Dataset entries
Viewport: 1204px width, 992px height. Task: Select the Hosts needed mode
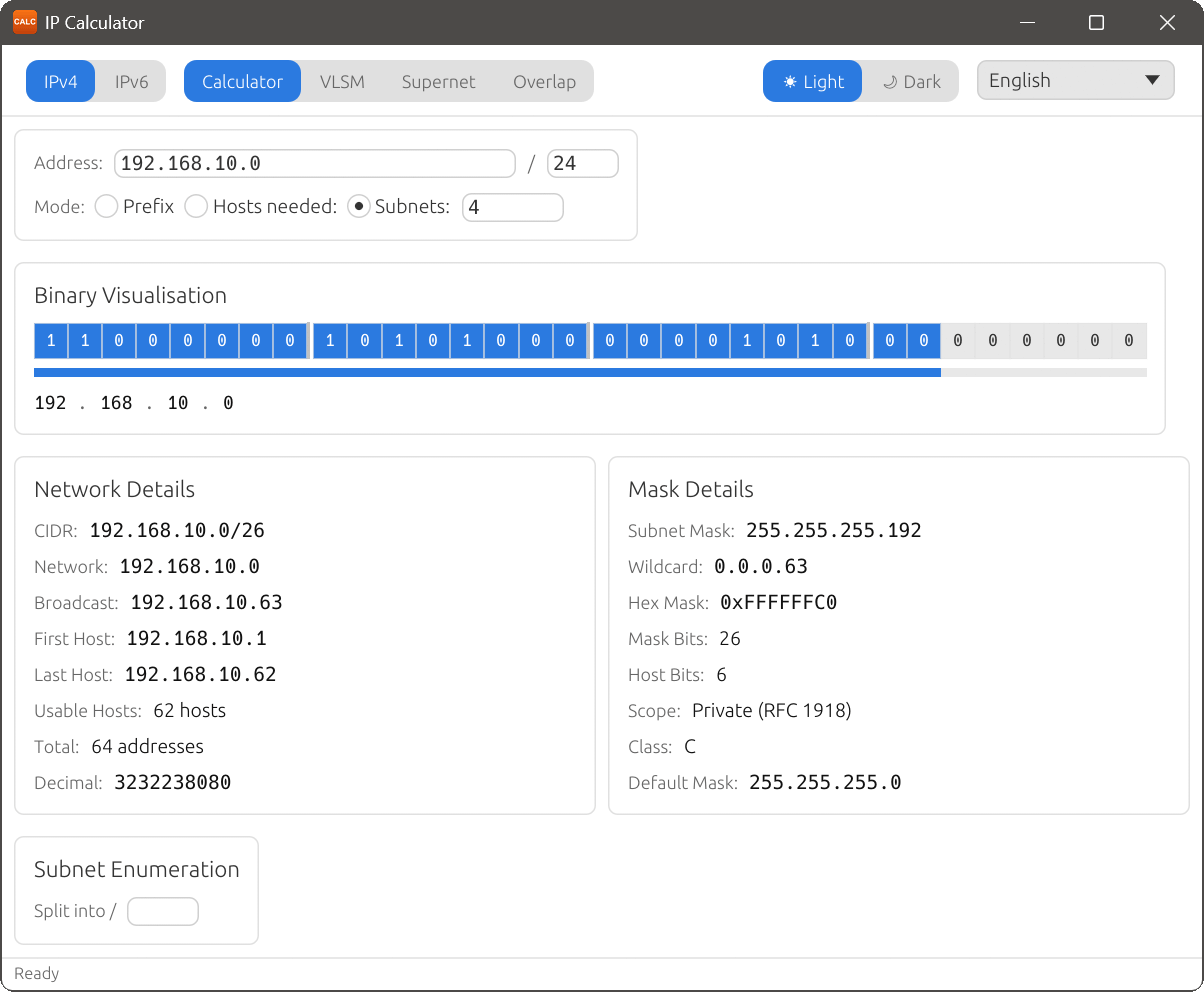pyautogui.click(x=196, y=206)
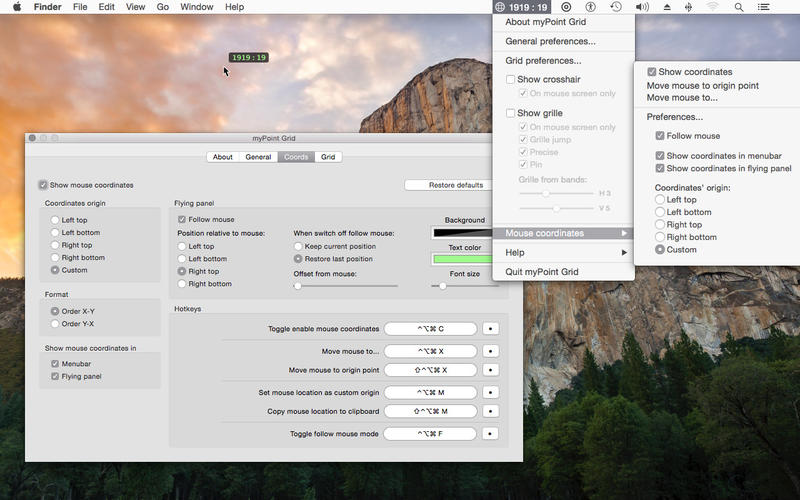Click the green Text color swatch
The width and height of the screenshot is (800, 500).
coord(464,260)

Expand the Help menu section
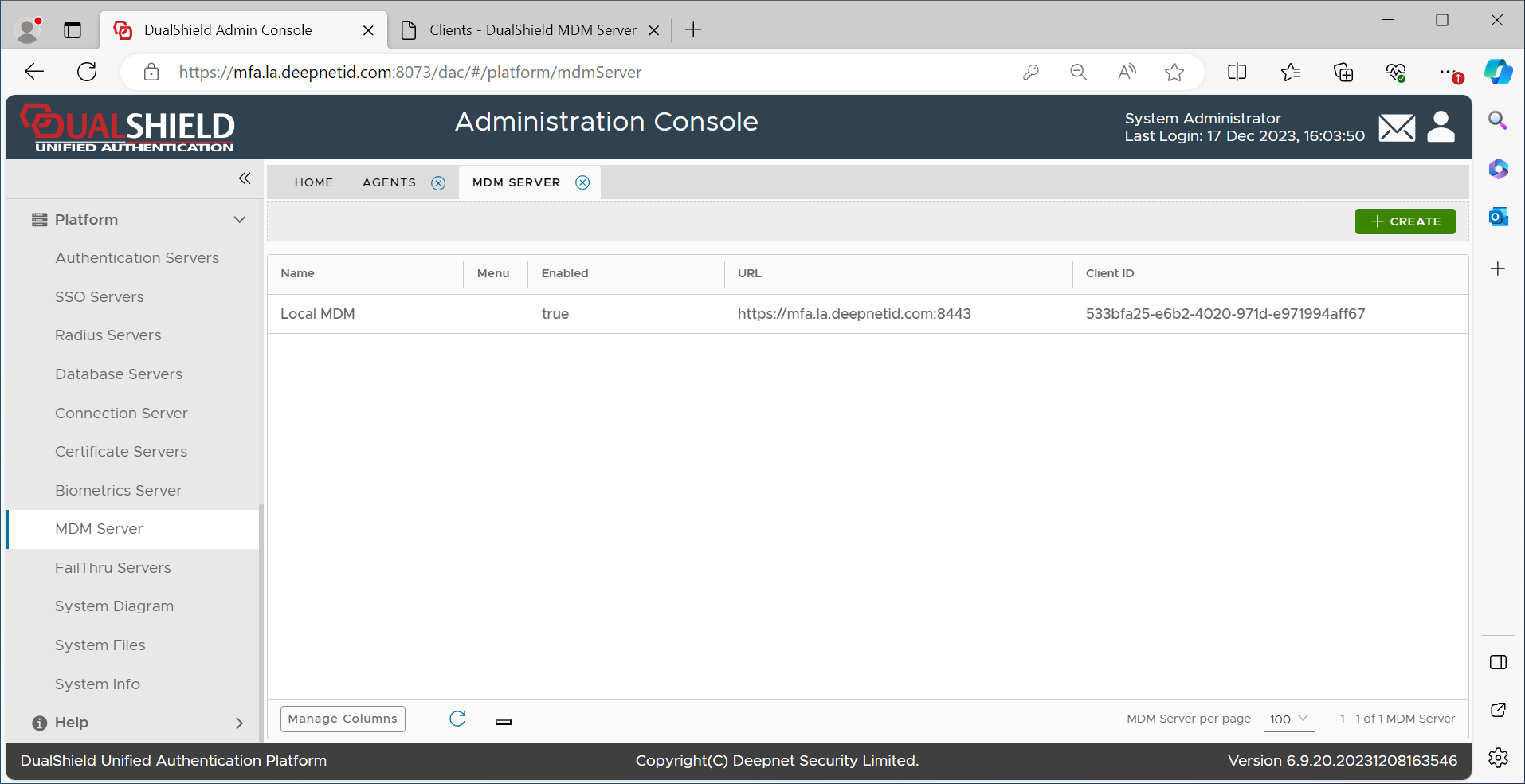(x=239, y=723)
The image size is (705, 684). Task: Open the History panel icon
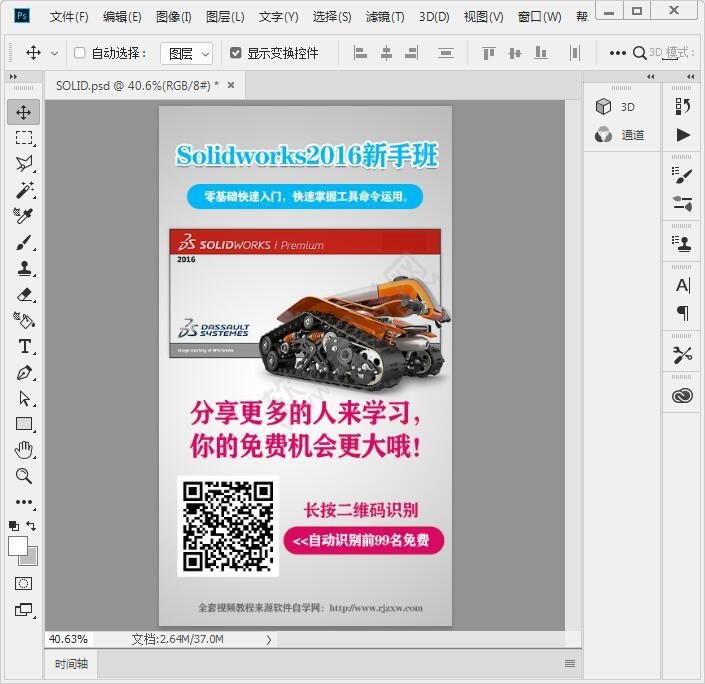point(683,106)
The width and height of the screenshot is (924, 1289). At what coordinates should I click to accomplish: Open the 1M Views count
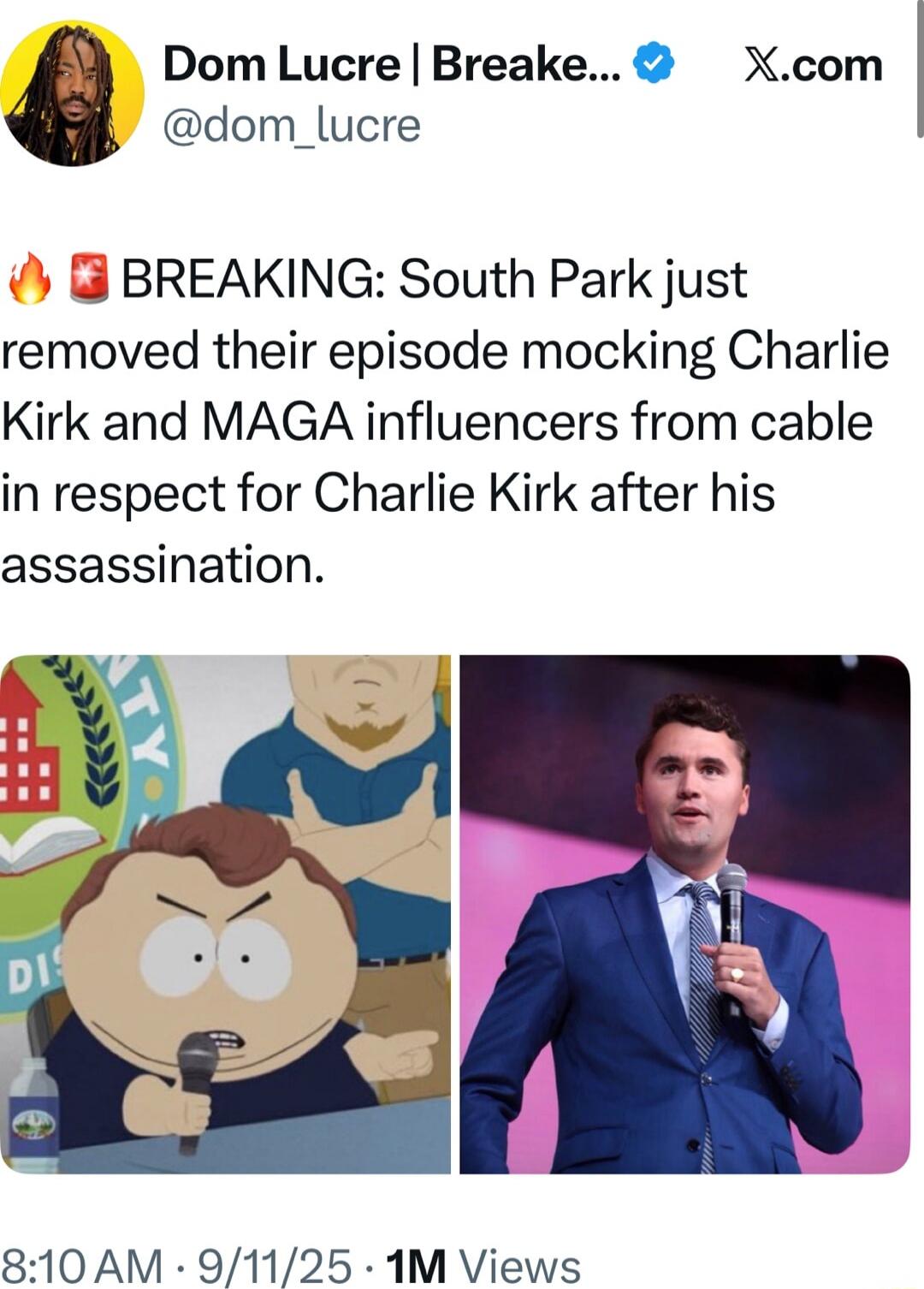[x=483, y=1265]
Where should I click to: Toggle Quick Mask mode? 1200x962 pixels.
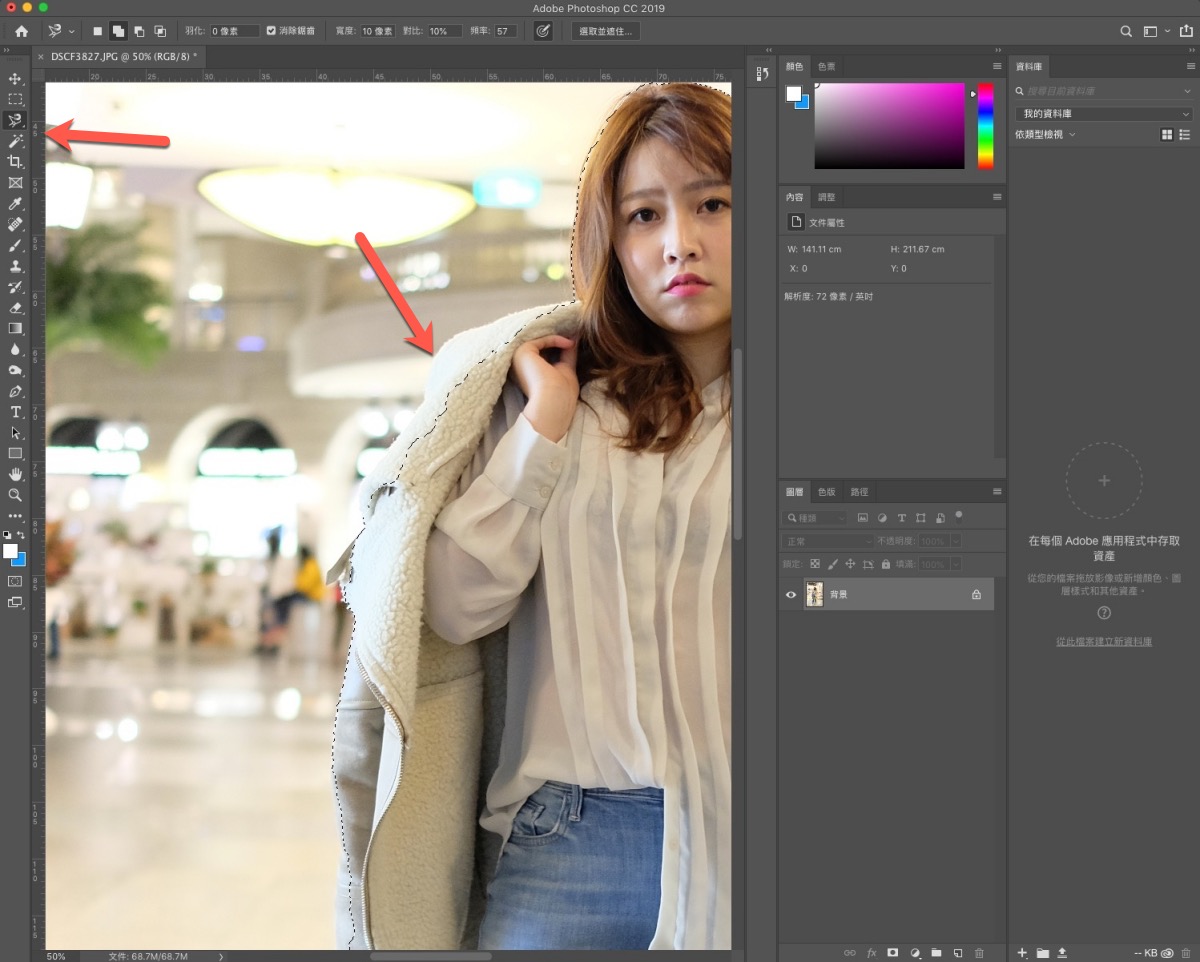(x=15, y=581)
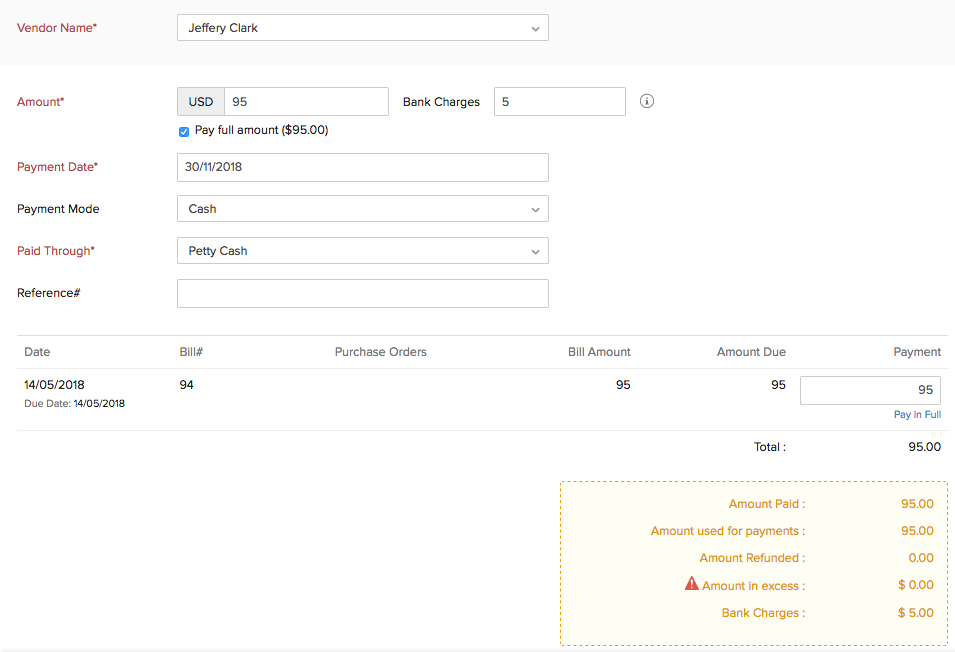955x652 pixels.
Task: Click the Pay in Full link
Action: (x=917, y=414)
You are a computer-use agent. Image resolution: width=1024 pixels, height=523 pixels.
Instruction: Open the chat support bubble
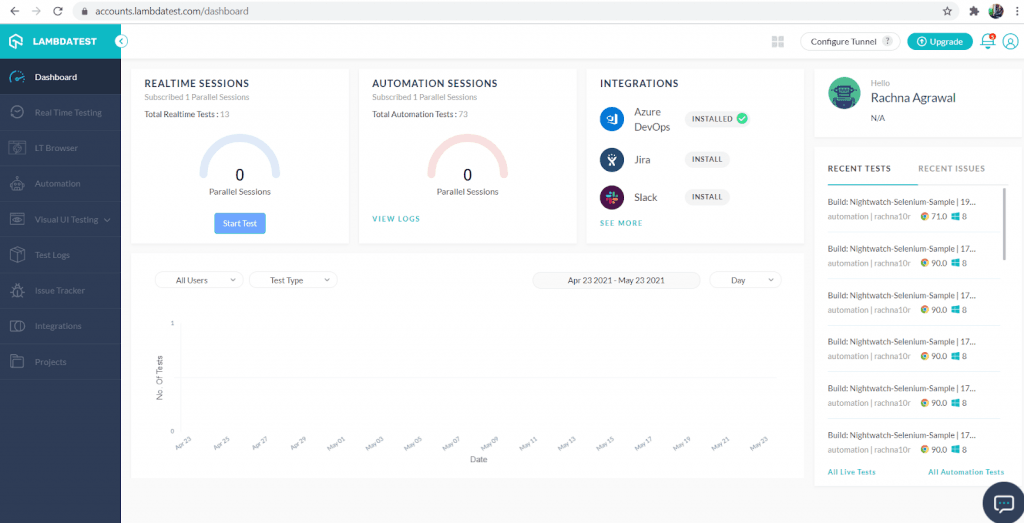click(x=1000, y=500)
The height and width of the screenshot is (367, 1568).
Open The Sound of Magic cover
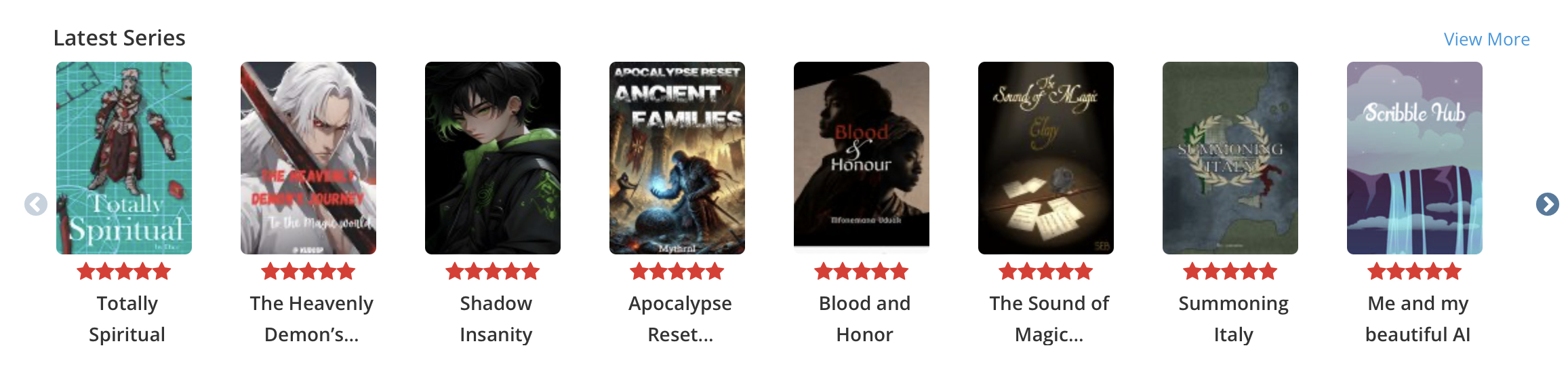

**Problem:** What is needed here is an exact copy of all the entries, without the pictures.

**Output for this task:**
Viewport: 1204px width, 992px height. Task: Select the Hosts needed mode
pyautogui.click(x=196, y=206)
Click the green Text color swatch
The width and height of the screenshot is (800, 500).
coord(464,260)

Expand the Help menu section
(x=239, y=723)
The image size is (705, 684). Task: Open the History panel icon
point(683,106)
The width and height of the screenshot is (924, 1289). At what coordinates should I click to accomplish: Open the 1M Views count
[x=483, y=1265]
Where should I click to: Toggle Quick Mask mode? 1200x962 pixels.
(x=15, y=581)
955x652 pixels.
Task: Click the Pay in Full link
Action: (x=917, y=414)
You are a computer-use agent. Image resolution: width=1024 pixels, height=523 pixels.
Instruction: Open the chat support bubble
click(x=1000, y=500)
The height and width of the screenshot is (367, 1568).
Open The Sound of Magic cover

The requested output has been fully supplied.